TEXT EXCERPT:

------------------------------

Tuesday, October 23, 2007

Rings of Saturn

" ... we had walked out together into the garden, where night had already fallen. We waited for the taxi beside the Hölderlin pump, and by the faint light that fell from the living-room window into the well I saw, with a shudder that went to the roots of my hair, a beetle rowing across the surface of the water, from one dark shore to the other."
Sebald, again, on leaving Michael Hamburger's home.

Monday, October 22, 2007

Best in Show

About a week ago Alyson and I rendezvoused at the RHS Great Autumn Show for a lookround. There, under the high vaulted ceiling of the Horticultural Halls, vegetables and fruits were laid out on draped tables to be judged on criteria which generally require all sorts of unnatural growing techniques from forcing under lights to holding back in the freezer and more besides. It felt a bit clinical, fusty and antiquated and, to be honest, the displays just didn't look like food. I had the impression as we shuffled past that we were part of a cortège paying our last respects to the dearly departed.

Well yesterday I dug up a few things at the allotment and I have awarded myself a Silver Gilt medal in the category of Curiously Lumpen and Hirsute Root Vegetables. Marks were deducted for the smooth complexion and near symmetry of the turnip. And yes, that red thing is a radish.

Sunday, October 21, 2007

Appy Happle Day


Striped Beefing, Cornish Gilliflower, Bloody Ploughman, Greasy Butcher, Worcester Pearmain, Devonshire Quarrendon, Peasgood Nonsuch, Oaken Pin, Ashmead's Kernel, Hoary Morning, Blenheim Orange, Thorpe's Peach, Winter Banana, Pitmaston Pineapple, Duck's Bill, Pig's Snout, Hen's Turd, Cat's Head, Broxwood Foxwhelp, Eynsham Dumpling, D'arcy Spice, Leathercoat Russet, Tom Putt, William Crump, Transparent Codlin, Lodgemore Nonpareil, Phelp's Favourite, Barnett's Beauty, Dredges Fame, Farmer's Glory, Hanwell Souring, Sweet Cleave, Jackets & Waistcoats, Dumelow's Seedling, Burr Knot, Ringwood Red, Hocking's Green, Polly Whitehair, Crimson Victoria, Golden Knob, Black Dabinette, Maind's Costard, Howgate Wonder... Apple Day, October 21st.

------------------------------

DIRECTIONS:
[A] Copy out the gardening blog excerpt from "Tuesday, October 23, 2007" up to and including "Michael Hamburger's home.".
[B] Write what comes next in the gardening blog excerpt, picking up after its final sentence.

RECORDS PROVIDED:

------------------------------

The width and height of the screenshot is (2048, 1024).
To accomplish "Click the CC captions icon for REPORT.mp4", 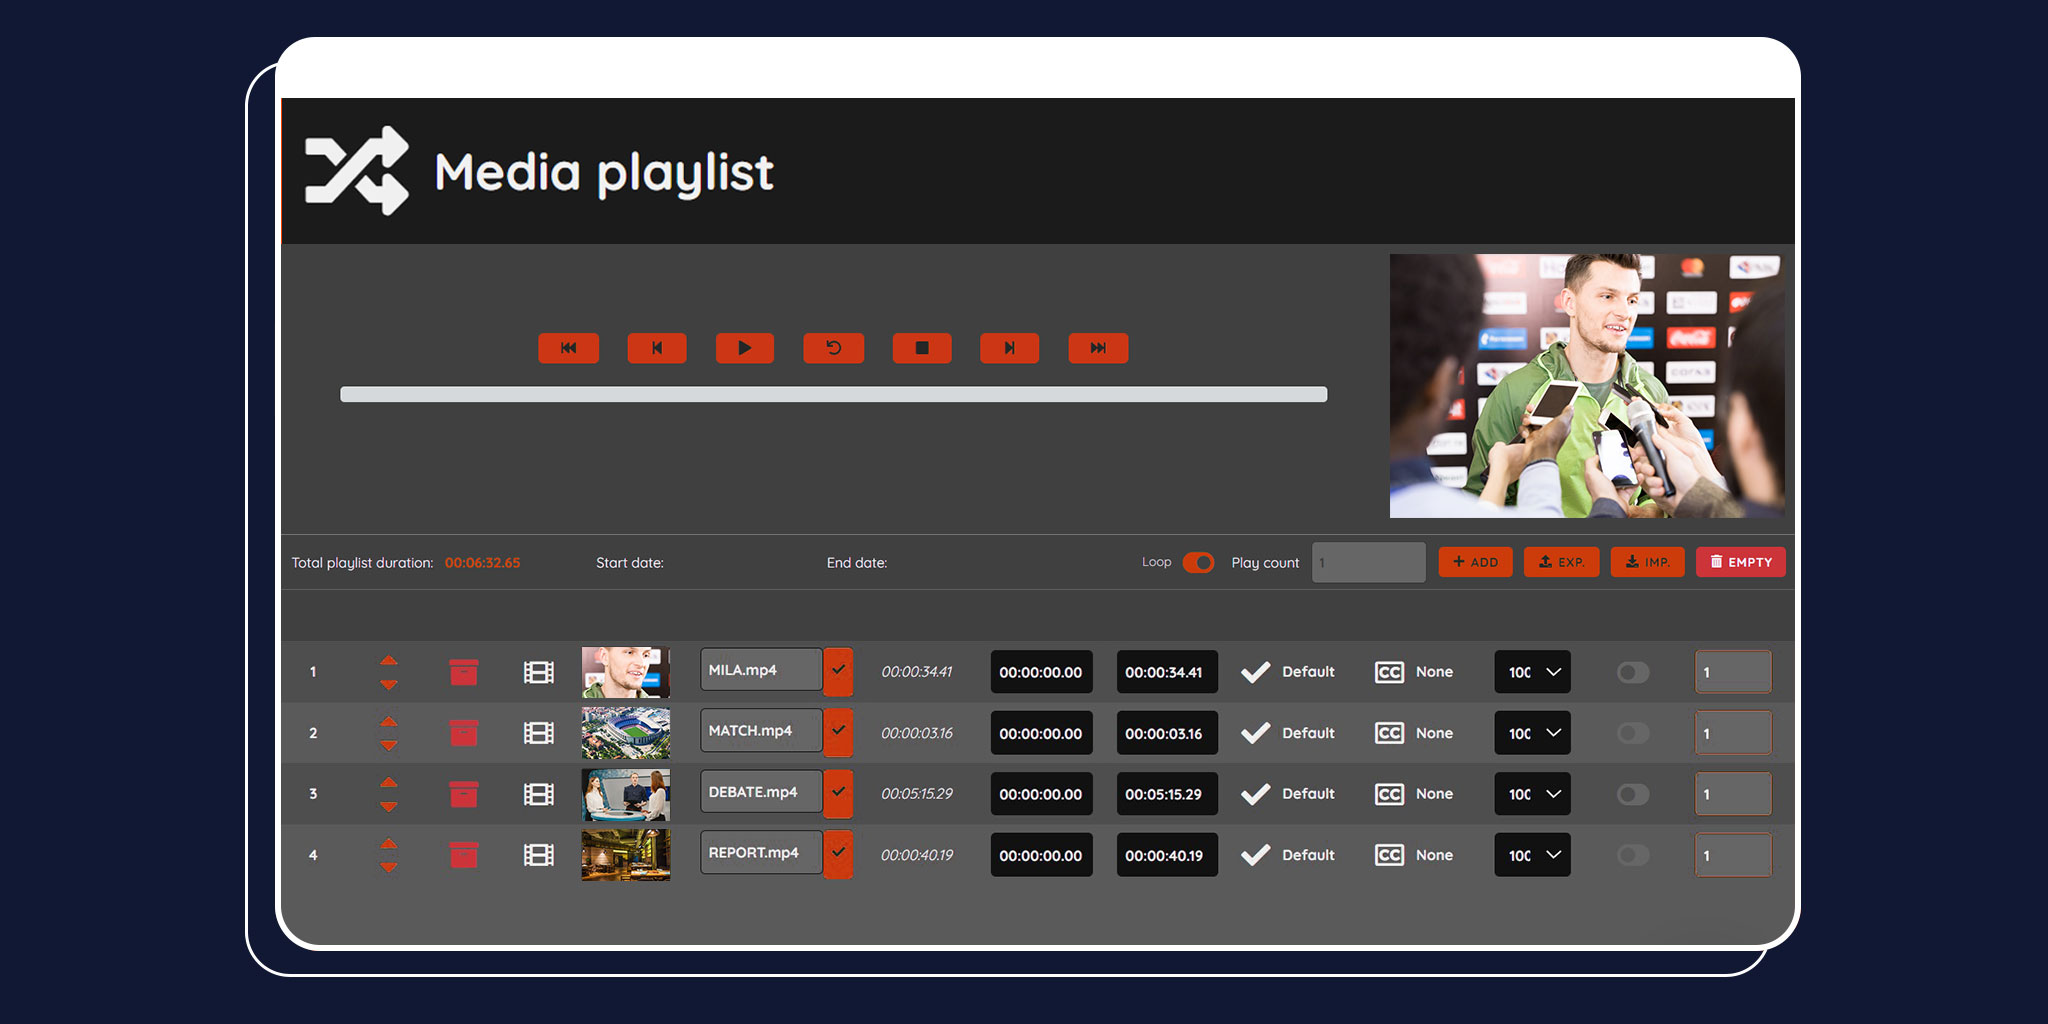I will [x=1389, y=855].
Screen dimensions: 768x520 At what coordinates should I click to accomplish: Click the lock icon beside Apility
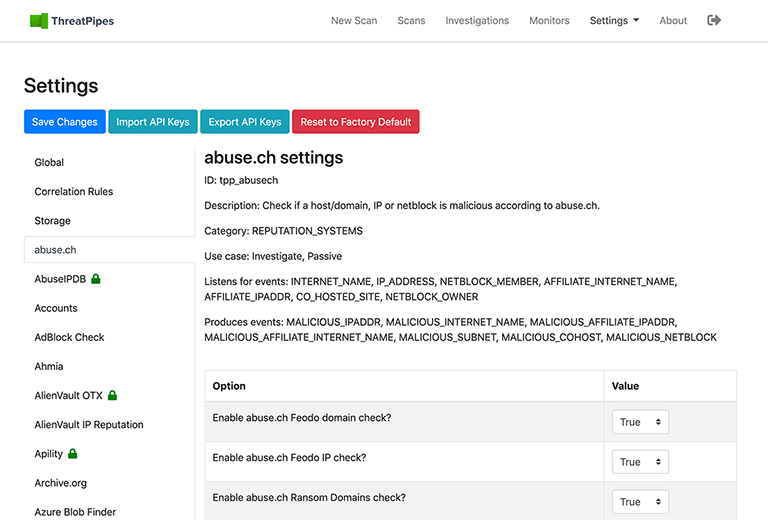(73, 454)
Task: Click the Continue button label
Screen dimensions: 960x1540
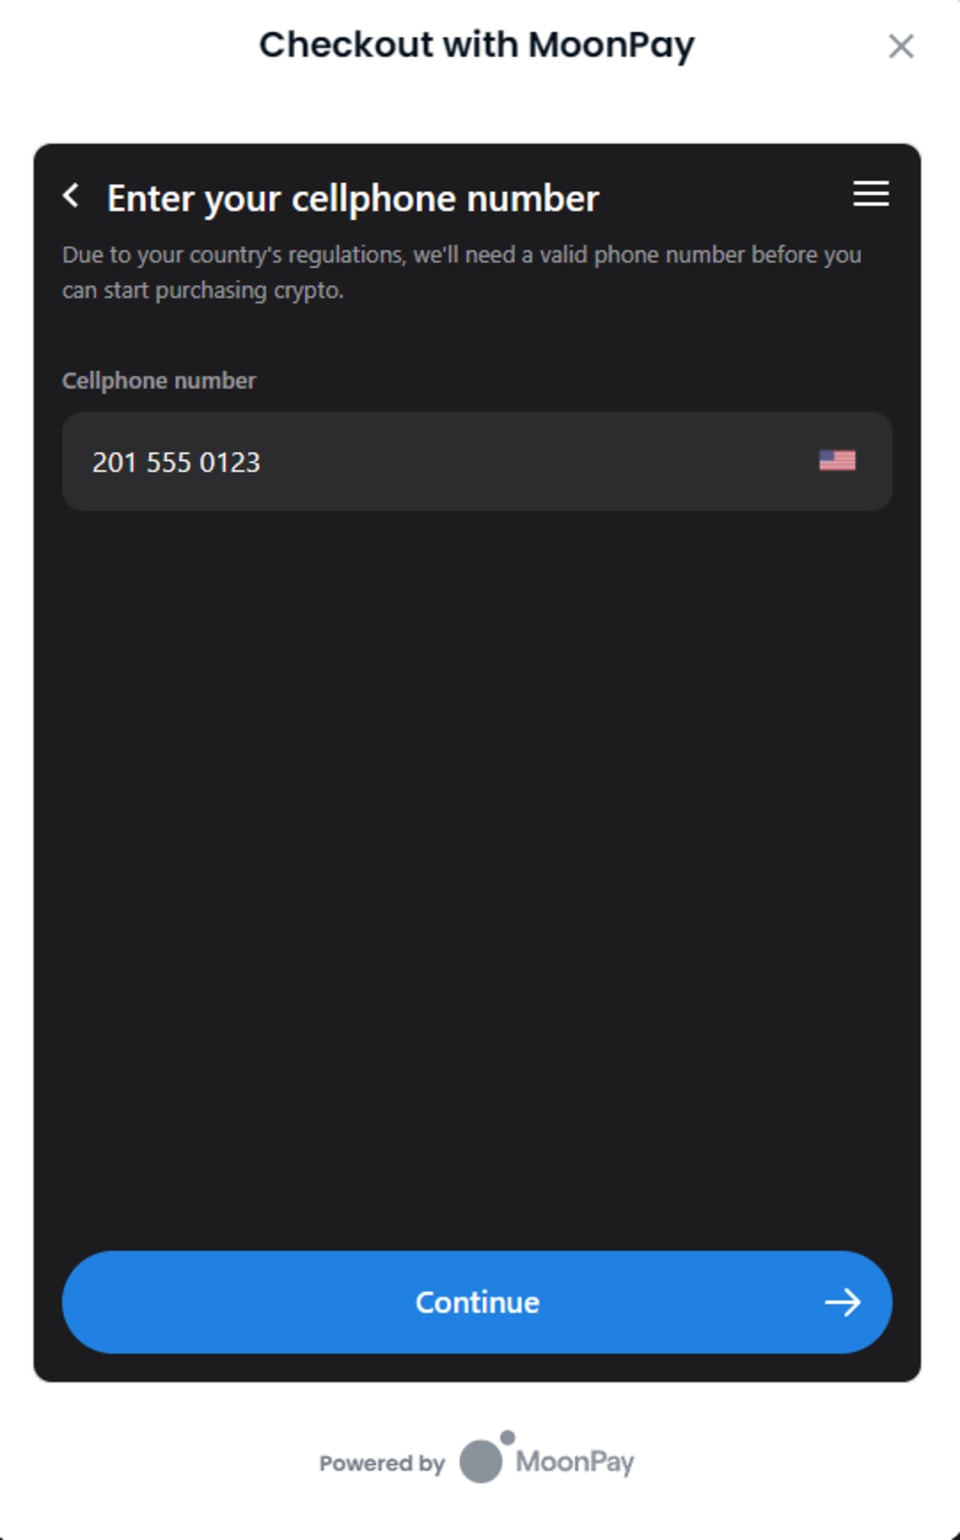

------------------------------

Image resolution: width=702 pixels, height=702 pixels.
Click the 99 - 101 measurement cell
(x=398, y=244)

------------------------------

EXERCISE RESULTS:
[A]
Tuesday, October 23, 2007

Rings of Saturn

" ... we had walked out together into the garden, where night had already fallen. We waited for the taxi beside the Hölderlin pump, and by the faint light that fell from the living-room window into the well I saw, with a shudder that went to the roots of my hair, a beetle rowing across the surface of the water, from one dark shore to the other."
Sebald, again, on leaving Michael Hamburger's home.

[B]
Saturday, October 13, 2007

Squash Roundup

This year hasn't been brilliant (as I've whined many times already). The squashes were smaller and fewer but I've herded them all into one corner for a group shot and they don't look so bad after all.

Wednesday, October 10, 2007

A Poet & His Apples

"Peering into the pantry, which held a particular fascination for me, my eye was caught by several jars of preserved fruit that stood on the otherwise empty shelves and by a few dozen diminutive crimson apples on the sill of the window darkened by the yew tree outside. And as I looked on those apples which shone through the half-light much as the golden apples likened in Proverbs to a word fitly spoken, the quite outlandish thought crossed my mind that these things, the kindling, the jiffy bags, the fruit preserves, the seashells and the sound of the sea within them had all outlasted me, and that Michael was taking me round a house in which I myself had lived a long time ago."
W.G.Sebald 'The Rings of Saturn', on visiting Michael Hamburger's Suffolk home


On a recommendation from friend Ren, I've just been to the Frith Street Gallery (now located on Golden Square) to see a very beautiful and affecting film by Tacita Dean. The film was commissioned for Waterlog, an exhibition which looked at the East Anglian landscape and Sebald's writing there. It is a portrait of the poet Michael Hamburger finished just a few months before he died. He holds and speaks about the apples that he has grown (some from pips), their history and associations. Outside the wind blows, clouds part, we peer in through a gap in the curtains and see his wife spooning out dinner...
If you get the chance, see this film.

Monday, October 08, 2007

2007 Gurning Champions


Pear Doyenne du Comice, Tomato Pink Brandywine, another Pear, Quince Meech's Prolific

Saturday, October 06, 2007

Me and My Shadow


This robin keeps me company all the while I'm harvesting, clearing and spreading compost. I sowed my porridge oats (Vicar) on Friday. Four 9 foot rows.